The ODU converts data from the IDU into an RF signal for transmission. It also converts the RF signal from the far end to suitable data to transmit to the IDU. ODUs are weatherproofed units that are mounted on top of a tower either directly connected to a microwave antenna or connected to it through a wave guide.
Generally, Microwave ODUs designed for full duplex operation, with separate signals for transmit and receive. On the airside interface this corresponds to a “pair” of frequencies, one for transmit, the other for receive. This is known as “FDD” (Frequency Division Duplexing)
ODU Power and data signals
The ODU receives its power and the data signals from the IDU through a single coaxial cable. ODU parameters are configured and monitored through the IDU. The DC power, transmit signal, receive signal and some command/control telemetry signals are all combined onto the single coaxial cable. This use of a single cable is designed to reduce cost and time of installation.
ODu Frequency bands and sub-bands
Each ODU is designed to operate over a predefined frequency sub-band. For example 21.2 – 23.6GHz for a 23GHz system, 17.7 – 19.7GHz for a 18GHz system and 24.5 – 26.5GHz for a 26GHz system as for ODUs. The sub-band is set in hardware (filters, diplexer) at time of manufacture and cannot be changed in the field.
1+0, 1+1, 2+0 Deployments
Microwave ODUs can be deployed in various configurations.
The most common is 1+0 which has a single ODU, generally connected directly to the microwave antenna. 1+0 means “unprotected” in that there is no resilience or backup equipment or path.

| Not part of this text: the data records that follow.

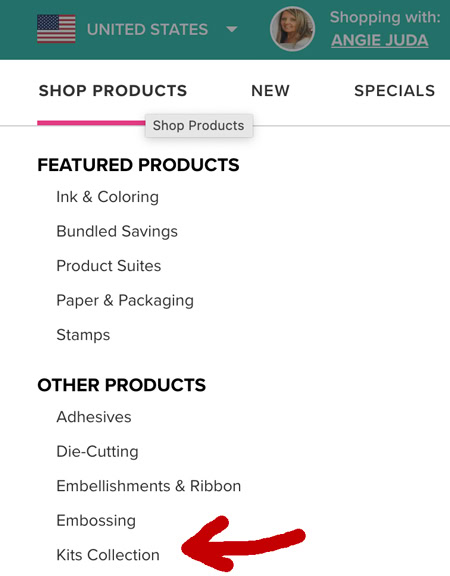Open the Ink & Coloring category
Viewport: 450px width, 576px height.
click(x=108, y=197)
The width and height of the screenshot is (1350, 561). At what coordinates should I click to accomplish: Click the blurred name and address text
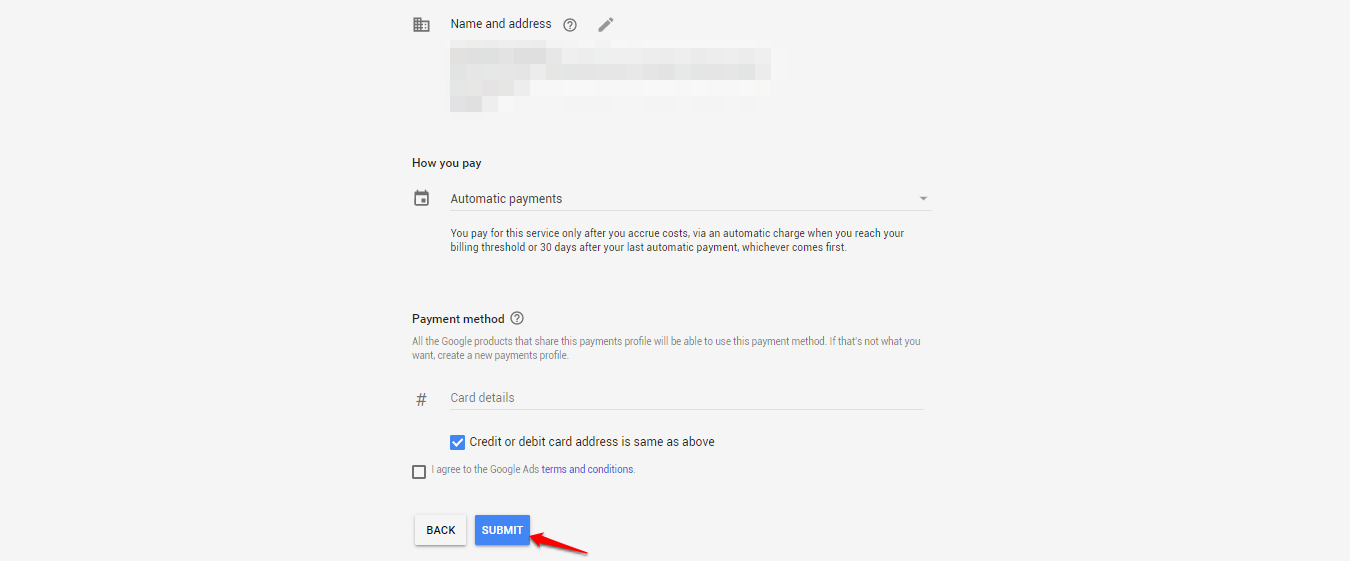tap(611, 77)
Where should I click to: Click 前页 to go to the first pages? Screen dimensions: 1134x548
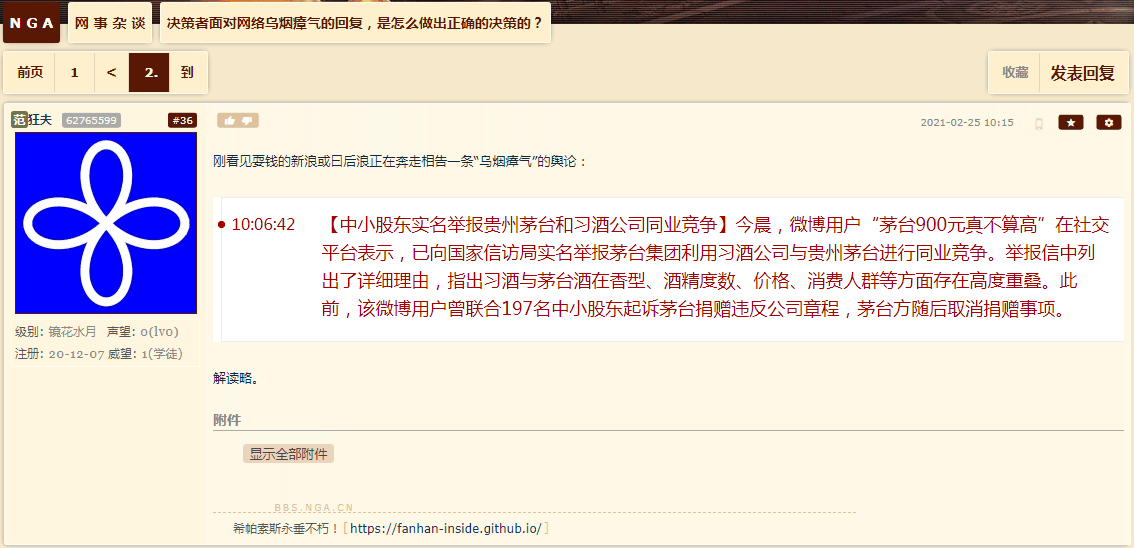click(30, 72)
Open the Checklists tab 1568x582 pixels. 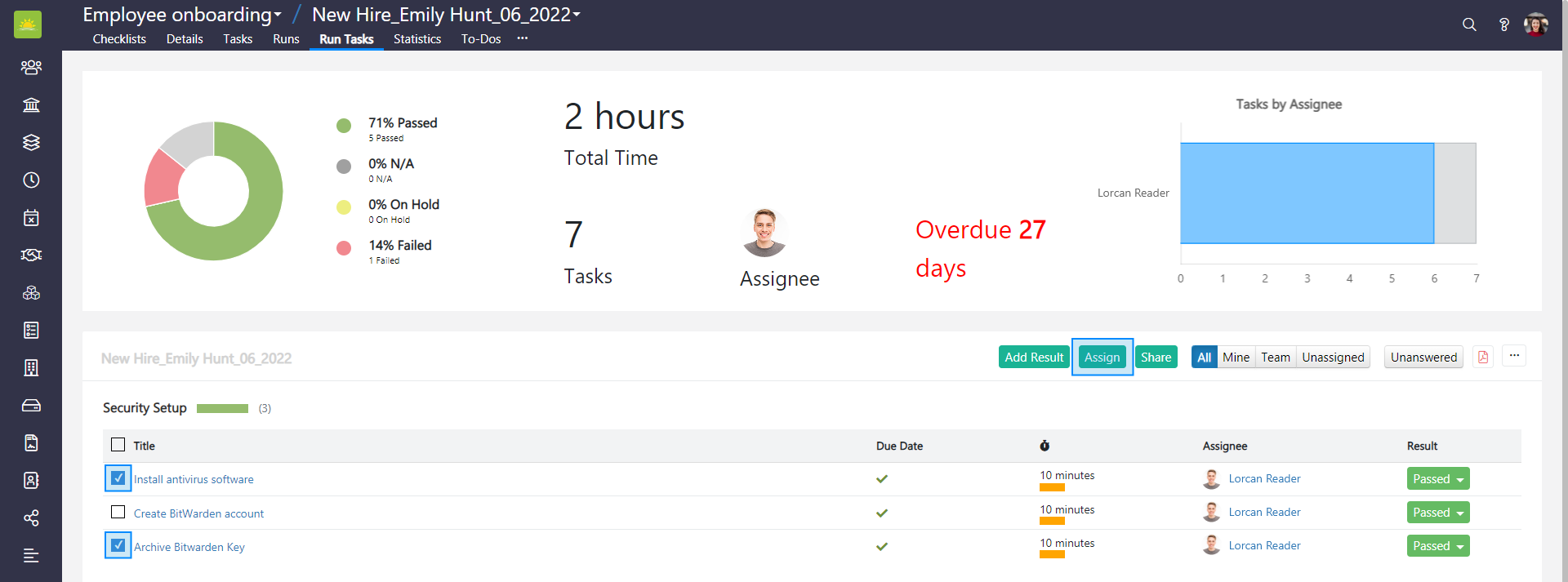pos(119,39)
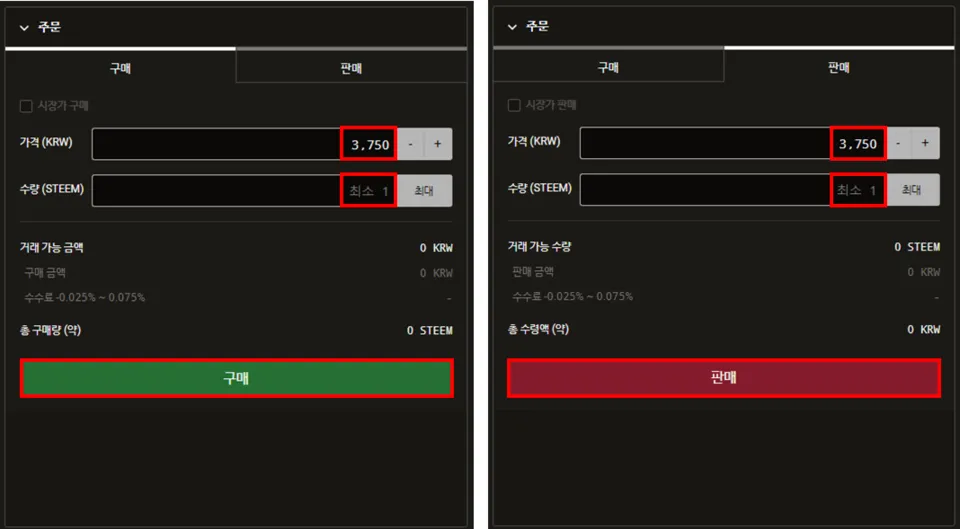Click the green 구매 order button
This screenshot has height=529, width=960.
click(236, 378)
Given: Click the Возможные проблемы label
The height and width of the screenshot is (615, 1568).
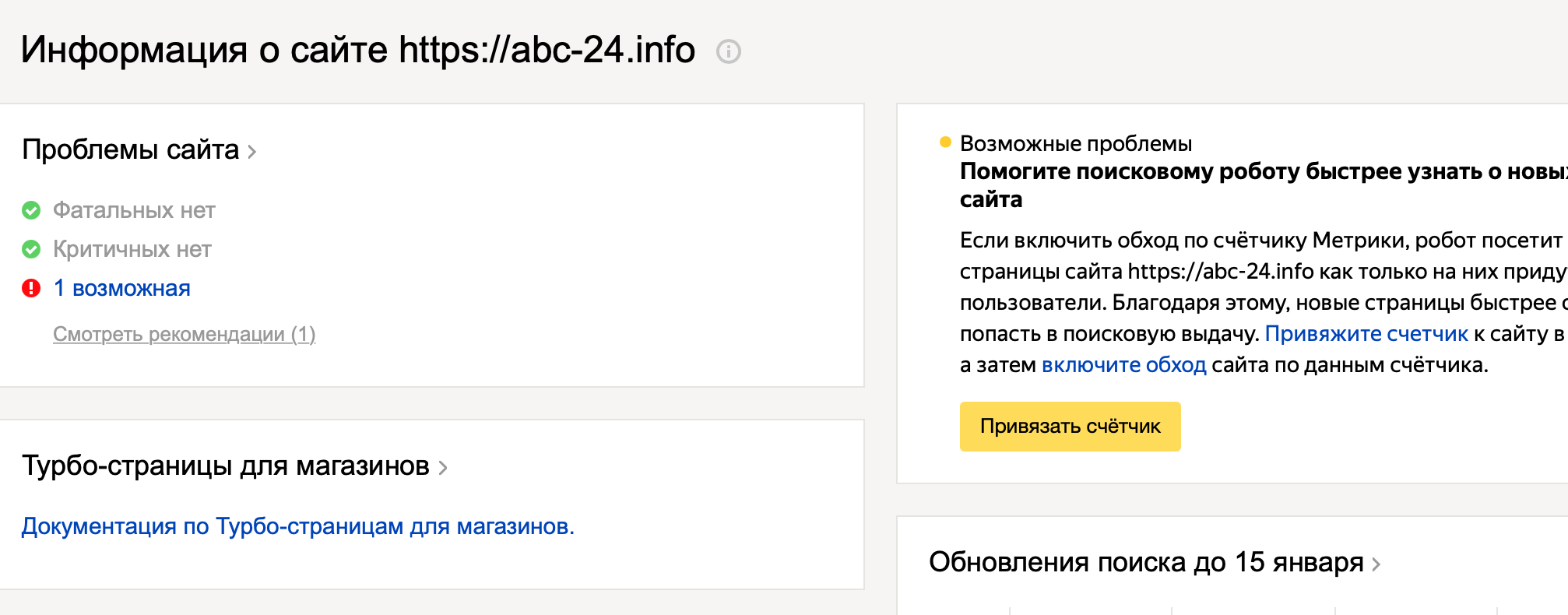Looking at the screenshot, I should click(x=1075, y=144).
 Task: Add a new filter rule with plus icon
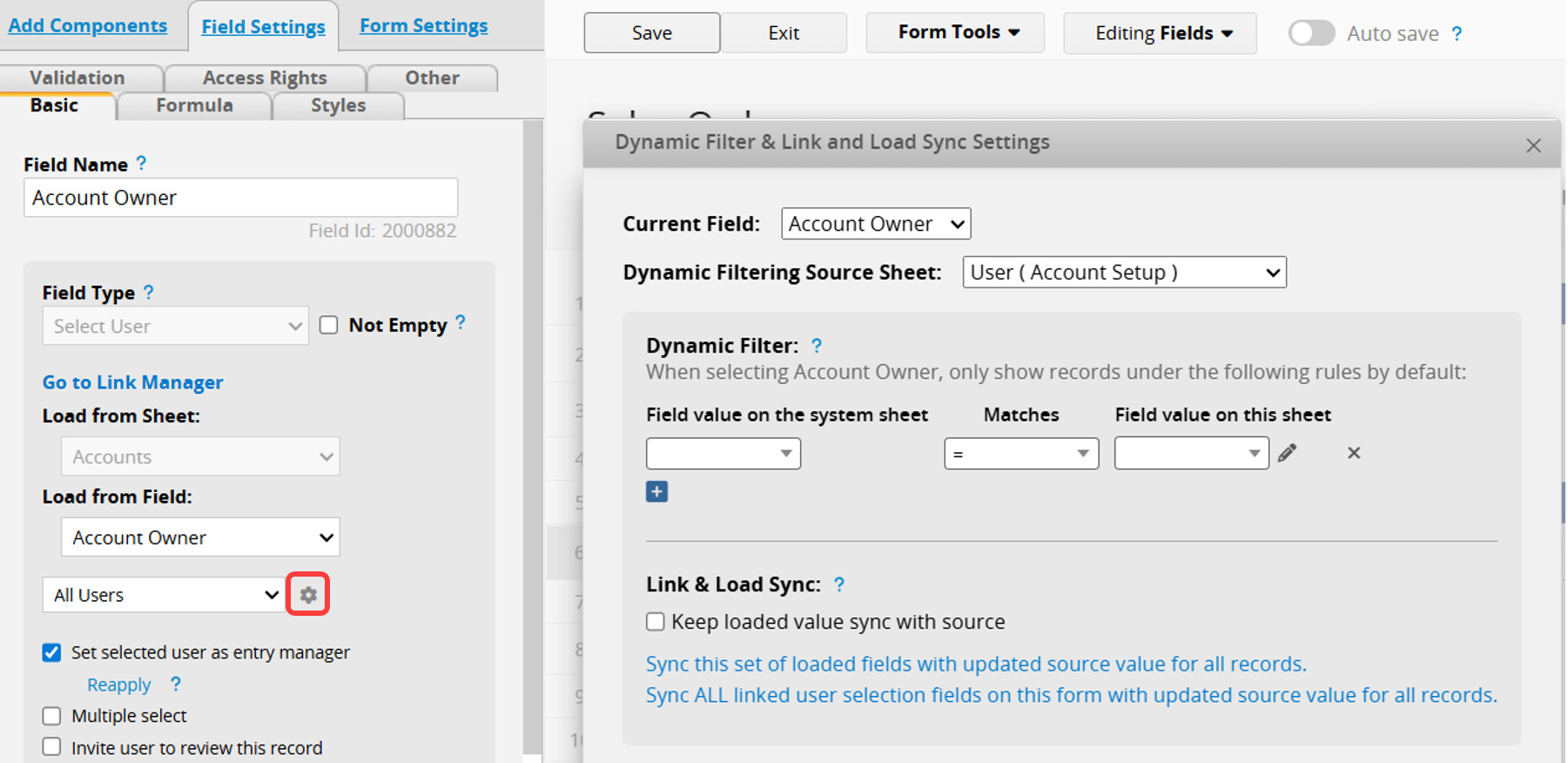click(656, 492)
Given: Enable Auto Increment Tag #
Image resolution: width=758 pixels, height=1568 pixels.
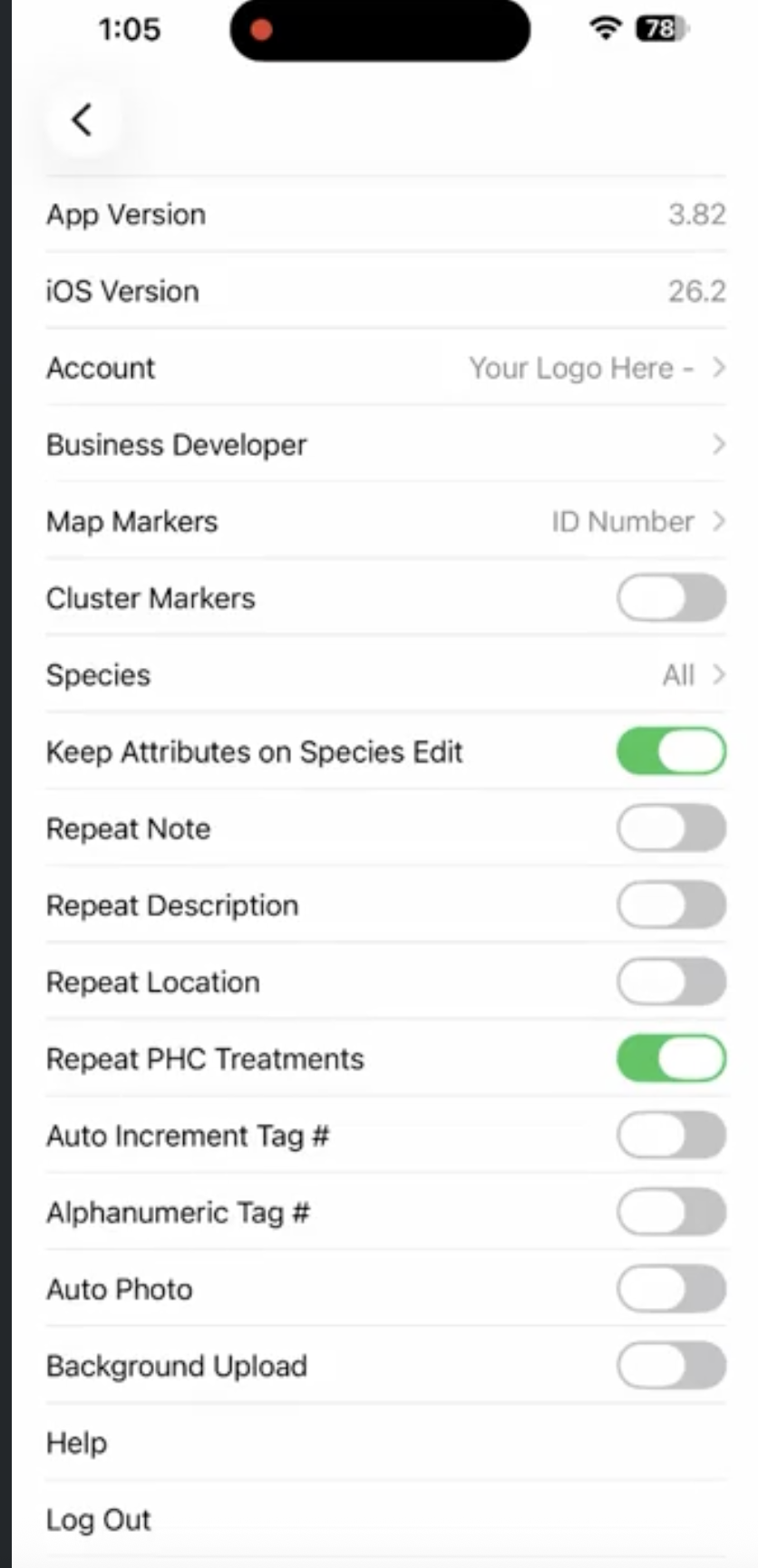Looking at the screenshot, I should [671, 1135].
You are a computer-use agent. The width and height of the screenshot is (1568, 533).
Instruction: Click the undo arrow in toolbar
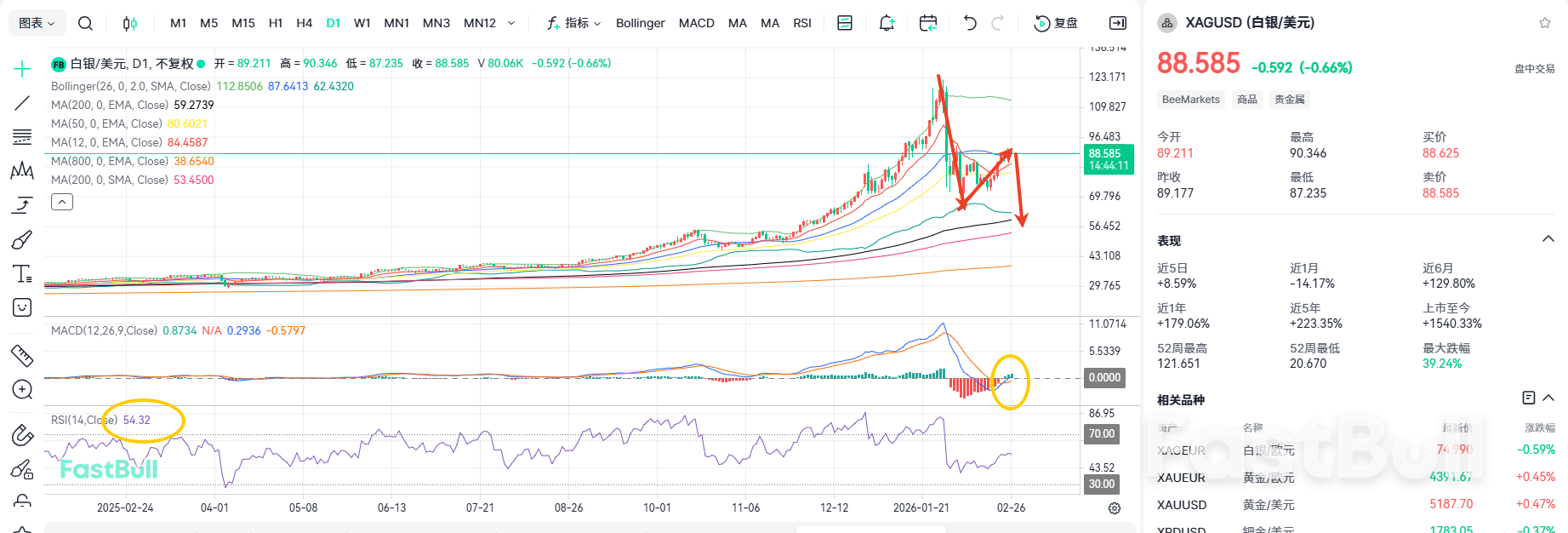[x=970, y=23]
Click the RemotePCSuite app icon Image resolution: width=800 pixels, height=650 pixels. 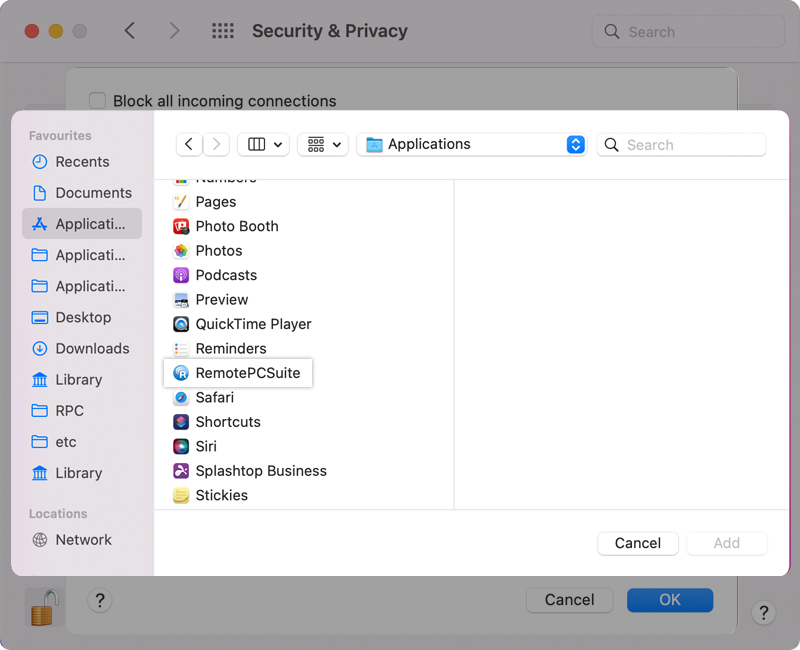pyautogui.click(x=181, y=373)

For resilient networks there are several different configurations. 1+1 in “Hot Standby” is common and typically has a pair of ODUs (one active, one standby) connected via a Microwave Coupler to the antenna. There is typically a 3dB or 6dB loss in the coupler which splits the power either equally or unequally between the main and standby path.
Other resilient configurations are 1+1 SD (Space Diversity, using separate antennas, one ODU on each) and 1+1 FD (Frequency Diversity)
The other non-resilient configuration is 2+0 which has two ODUs connected to a single antenna via a coupler. The hardware configuration is identical to 1+1 FD, but the ODUs carry separate signals to increase the overall capacity.
Grounding & Surge Protection
Suitable ground wire should be connected to the ODU ground lug to an appropriate ground point on the antenna mounting or tower for lightning protection. This grounding is essential to avoid damage due to electrical storms.
In-line Surge Suppressors are used to protect the ODU and IDU from surges that could travel down the cable in the case of extreme surges caused by lightning
The specification of a typical Microwave ODU is shown below.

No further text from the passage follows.